→ **Compiti dell'esercizio**:
1 – Nel brano sull'unicità dell'Io, quale frase viene riportata come esempio di risposta data parlando di sé al plurale?
2 – Riscrivi il brano sull'unicità dell'Io a partire da "Quindi noi siamo" fino a "percorso di vita.", sostituendo "esperienze" con "occasioni".
3 – Riprendi il brano sull'unicità dell'Io dal punto in cui si interrompe.

Quindi noi siamo convinti di essere persone uniche, di avere un Io unico, anzi di essere quell’unico Io che si rivela anche nella relazione con gli altri e che ci permette di raccontarci e di raccontare agli altri le nostre caratteristiche di personalità; quando diciamo io sono fatto così, a me piace questo o quell’altro e ci riferiamo a noi stessi sempre in modo singolare. Avete mai sentito qualcuno rispondere a una domanda dicendo: “Eh sì, a noi piace andare al cinema”. Ma a noi chi? Direbbe il disorientato interlocutore, non sto parlando con una persona sola?
Però dal punto di vista di ciò che appartiene al mondo dei fenomeni psichici avviene qualche cosa di cui non ci rendiamo conto, o almeno se non attraverso particolari esperienze che tutta via permangono nella rarità del nostro percorso di vita.

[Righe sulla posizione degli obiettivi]
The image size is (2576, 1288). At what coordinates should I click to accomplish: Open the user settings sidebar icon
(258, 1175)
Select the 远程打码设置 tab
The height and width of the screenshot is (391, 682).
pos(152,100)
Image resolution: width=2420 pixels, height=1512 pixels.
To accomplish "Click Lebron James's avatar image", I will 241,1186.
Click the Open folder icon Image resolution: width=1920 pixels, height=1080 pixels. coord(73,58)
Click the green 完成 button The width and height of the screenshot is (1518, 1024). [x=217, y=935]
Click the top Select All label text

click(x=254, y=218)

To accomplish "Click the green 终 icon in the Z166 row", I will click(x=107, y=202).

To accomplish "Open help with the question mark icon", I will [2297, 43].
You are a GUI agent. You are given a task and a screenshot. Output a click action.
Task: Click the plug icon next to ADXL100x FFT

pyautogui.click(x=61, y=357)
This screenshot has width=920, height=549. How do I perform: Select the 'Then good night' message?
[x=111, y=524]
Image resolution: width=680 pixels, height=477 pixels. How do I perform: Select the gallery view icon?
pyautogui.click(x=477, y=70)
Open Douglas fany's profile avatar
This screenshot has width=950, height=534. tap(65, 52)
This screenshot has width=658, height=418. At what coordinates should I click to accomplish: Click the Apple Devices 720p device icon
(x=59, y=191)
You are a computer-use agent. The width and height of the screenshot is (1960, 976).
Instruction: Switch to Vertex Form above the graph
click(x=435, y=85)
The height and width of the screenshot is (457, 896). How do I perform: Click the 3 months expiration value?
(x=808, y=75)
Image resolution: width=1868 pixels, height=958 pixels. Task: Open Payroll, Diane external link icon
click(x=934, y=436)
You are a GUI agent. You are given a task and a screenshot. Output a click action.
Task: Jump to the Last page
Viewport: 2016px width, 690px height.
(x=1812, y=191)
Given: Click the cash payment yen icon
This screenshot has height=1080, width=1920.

→ **Risultati finali**:
1 – "Eh sì, a noi piace andare al cinema".

2 –
Quindi noi siamo convinti di essere persone uniche, di avere un Io unico, anzi di essere quell’unico Io che si rivela anche nella relazione con gli altri e che ci permette di raccontarci e di raccontare agli altri le nostre caratteristiche di personalità; quando diciamo io sono fatto così, a me piace questo o quell’altro e ci riferiamo a noi stessi sempre in modo singolare. Avete mai sentito qualcuno rispondere a una domanda dicendo: “Eh sì, a noi piace andare al cinema”. Ma a noi chi? Direbbe il disorientato interlocutore, non sto parlando con una persona sola?
Però dal punto di vista di ciò che appartiene al mondo dei fenomeni psichici avviene qualche cosa di cui non ci rendiamo conto, o almeno se non attraverso particolari occasioni che tutta via permangono nella rarità del nostro percorso di vita.

3 –
Mi riferisco al concetto per cui la nostra identità sarebbe abitata da diversi personaggi interni. La nostra identità è molto più plurale di quello che noi vorremmo credere. Certo la nostra idea non corrisponde ad una dimensione plurale dell’identità, ma questo perché destabilizzerebbe troppo il nostro senso si sé, la nostra sicurezza, saremmo pervasi dall’angoscia.
Ma se ci pensate bene, il nostro vissuto, dalla nostra esperienza, emerge questa dimensione dell’animo umano. Pensate solamente a quante volte vi siete trovati a dialogare interiormente fra di voi in cui si disarticola un vero e proprio colloquio fra due o magari più personaggi. Pensate solamente a quante volte una parte di noi sostiene che sarebbe il caso di effettuare una certa azione e un’altra nostra voce interna esprime una parere contrario o di altro tipo.
Questi fenomeni di dialogo interiore sono una specie di prova che il nostro mondo interno è come un teatro, dove diversi personaggi sono potenzialmente in grado di inscenare le più svariate e diverse situazioni di vita.
Ma da dove arrivano tutti questi personaggi?
Arriverebbero dalle numerose identificazioni che, fin dalla nascita, noi costruiamo grazie alle relazioni con gli altri. In primo luogo i nostri genitori ovviamente. Ma in seconda battuta con tutta una serie di figure per noi significative che vanno dai ranghi delle parentele a quelli che troviamo in altri contesti comuni: le amicizie, le svariate figure educative del mondo scolastico e via dicendo.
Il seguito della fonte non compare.